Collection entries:
..........

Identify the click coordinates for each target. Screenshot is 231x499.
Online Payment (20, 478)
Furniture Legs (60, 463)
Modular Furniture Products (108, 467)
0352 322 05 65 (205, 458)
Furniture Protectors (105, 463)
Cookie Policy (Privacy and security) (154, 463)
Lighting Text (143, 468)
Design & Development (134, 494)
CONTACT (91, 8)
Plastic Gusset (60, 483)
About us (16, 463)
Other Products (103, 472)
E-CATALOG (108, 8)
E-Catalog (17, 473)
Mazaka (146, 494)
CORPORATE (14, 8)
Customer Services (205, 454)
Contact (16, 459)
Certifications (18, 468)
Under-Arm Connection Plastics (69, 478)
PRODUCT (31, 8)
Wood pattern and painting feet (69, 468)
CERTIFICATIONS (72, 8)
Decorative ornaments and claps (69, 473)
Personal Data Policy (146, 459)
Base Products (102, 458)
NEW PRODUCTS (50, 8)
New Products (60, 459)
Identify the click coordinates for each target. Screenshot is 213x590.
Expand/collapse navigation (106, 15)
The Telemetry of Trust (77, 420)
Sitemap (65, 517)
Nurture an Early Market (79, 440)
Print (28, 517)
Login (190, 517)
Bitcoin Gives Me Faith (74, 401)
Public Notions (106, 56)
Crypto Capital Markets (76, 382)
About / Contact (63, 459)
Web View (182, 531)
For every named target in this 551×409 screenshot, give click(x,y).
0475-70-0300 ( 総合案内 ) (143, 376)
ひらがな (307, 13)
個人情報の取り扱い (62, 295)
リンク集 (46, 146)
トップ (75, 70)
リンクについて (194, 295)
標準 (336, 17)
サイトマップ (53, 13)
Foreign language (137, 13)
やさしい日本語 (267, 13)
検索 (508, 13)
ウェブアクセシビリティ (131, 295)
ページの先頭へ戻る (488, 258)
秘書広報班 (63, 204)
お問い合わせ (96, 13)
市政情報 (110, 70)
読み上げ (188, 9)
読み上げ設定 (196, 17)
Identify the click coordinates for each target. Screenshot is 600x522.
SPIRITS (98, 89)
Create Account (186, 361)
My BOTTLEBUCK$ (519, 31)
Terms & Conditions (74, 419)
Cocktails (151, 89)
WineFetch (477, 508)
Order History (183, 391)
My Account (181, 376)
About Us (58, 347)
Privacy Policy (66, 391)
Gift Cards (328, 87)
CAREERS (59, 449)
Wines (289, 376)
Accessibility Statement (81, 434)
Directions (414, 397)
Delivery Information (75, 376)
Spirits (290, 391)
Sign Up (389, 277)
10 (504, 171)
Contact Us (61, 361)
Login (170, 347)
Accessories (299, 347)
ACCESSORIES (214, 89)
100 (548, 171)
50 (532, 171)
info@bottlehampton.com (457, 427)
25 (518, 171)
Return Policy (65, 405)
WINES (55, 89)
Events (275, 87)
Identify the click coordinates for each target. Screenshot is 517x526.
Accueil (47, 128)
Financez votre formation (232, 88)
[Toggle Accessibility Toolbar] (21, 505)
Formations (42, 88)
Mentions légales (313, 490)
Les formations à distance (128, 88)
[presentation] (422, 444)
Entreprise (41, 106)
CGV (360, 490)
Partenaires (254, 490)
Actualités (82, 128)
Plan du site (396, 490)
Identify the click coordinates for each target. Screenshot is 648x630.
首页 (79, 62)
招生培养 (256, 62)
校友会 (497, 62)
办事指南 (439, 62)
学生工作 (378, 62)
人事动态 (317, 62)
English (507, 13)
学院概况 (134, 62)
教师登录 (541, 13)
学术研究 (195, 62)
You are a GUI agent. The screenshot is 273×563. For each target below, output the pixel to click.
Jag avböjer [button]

..........

# THE EXERCISE
Count the lines of the records above that contain the string "click", treating uppercase and lowercase letters as different. Give only the number.

# RESPONSE
7